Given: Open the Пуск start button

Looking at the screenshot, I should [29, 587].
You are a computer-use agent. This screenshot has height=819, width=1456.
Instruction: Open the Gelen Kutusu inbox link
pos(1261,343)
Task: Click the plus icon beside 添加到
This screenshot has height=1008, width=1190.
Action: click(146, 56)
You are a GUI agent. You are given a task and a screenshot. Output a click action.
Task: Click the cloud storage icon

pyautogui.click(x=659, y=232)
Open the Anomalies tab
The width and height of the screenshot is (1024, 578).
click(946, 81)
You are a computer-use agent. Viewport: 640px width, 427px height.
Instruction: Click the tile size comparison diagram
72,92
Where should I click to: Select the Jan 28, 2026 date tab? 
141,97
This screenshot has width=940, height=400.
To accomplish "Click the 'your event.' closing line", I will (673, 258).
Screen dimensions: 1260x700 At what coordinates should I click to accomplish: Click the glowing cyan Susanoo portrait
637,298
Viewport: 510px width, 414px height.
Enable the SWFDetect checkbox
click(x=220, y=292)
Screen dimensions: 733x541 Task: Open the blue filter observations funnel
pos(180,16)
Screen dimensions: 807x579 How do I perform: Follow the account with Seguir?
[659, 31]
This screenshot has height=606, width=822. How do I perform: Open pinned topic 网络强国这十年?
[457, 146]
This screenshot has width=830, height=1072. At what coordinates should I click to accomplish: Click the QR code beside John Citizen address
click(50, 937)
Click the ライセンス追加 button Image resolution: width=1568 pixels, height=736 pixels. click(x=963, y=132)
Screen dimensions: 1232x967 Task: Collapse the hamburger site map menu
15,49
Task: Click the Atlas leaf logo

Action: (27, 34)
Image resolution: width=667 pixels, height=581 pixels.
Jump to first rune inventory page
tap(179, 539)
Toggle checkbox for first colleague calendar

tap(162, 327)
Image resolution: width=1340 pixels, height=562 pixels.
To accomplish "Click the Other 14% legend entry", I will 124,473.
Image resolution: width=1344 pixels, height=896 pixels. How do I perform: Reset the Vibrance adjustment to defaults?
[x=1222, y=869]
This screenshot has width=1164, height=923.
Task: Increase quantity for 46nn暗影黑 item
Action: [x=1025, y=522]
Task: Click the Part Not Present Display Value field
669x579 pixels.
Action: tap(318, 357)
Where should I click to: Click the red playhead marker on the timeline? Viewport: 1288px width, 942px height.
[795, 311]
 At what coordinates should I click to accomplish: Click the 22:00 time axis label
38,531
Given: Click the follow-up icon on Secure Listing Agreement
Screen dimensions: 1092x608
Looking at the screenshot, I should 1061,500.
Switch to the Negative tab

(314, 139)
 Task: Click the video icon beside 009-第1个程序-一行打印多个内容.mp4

****************************************

Problem statement | From the listing, reproduce the lines between the line containing "Viewport: 510px width, 414px height." and the line containing "Action: (27, 34)", inclusive, substituting "Display dimensions" for every occurrence of "Screen dimensions" and leaving everything else unchanged.

Full output |
Viewport: 510px width, 414px height.
Enable the SWFDetect checkbox
click(x=220, y=292)
Display dimensions: 733x541 Task: Open the blue filter observations funnel
pos(180,16)
Display dimensions: 807x579 How do I perform: Follow the account with Seguir?
[659, 31]
This screenshot has height=606, width=822. How do I perform: Open pinned topic 网络强国这十年?
[457, 146]
This screenshot has width=830, height=1072. At what coordinates should I click to accomplish: Click the QR code beside John Citizen address
click(50, 937)
Click the ライセンス追加 button Image resolution: width=1568 pixels, height=736 pixels. click(x=963, y=132)
Display dimensions: 1232x967 Task: Collapse the hamburger site map menu
15,49
Task: Click the Atlas leaf logo

Action: (27, 34)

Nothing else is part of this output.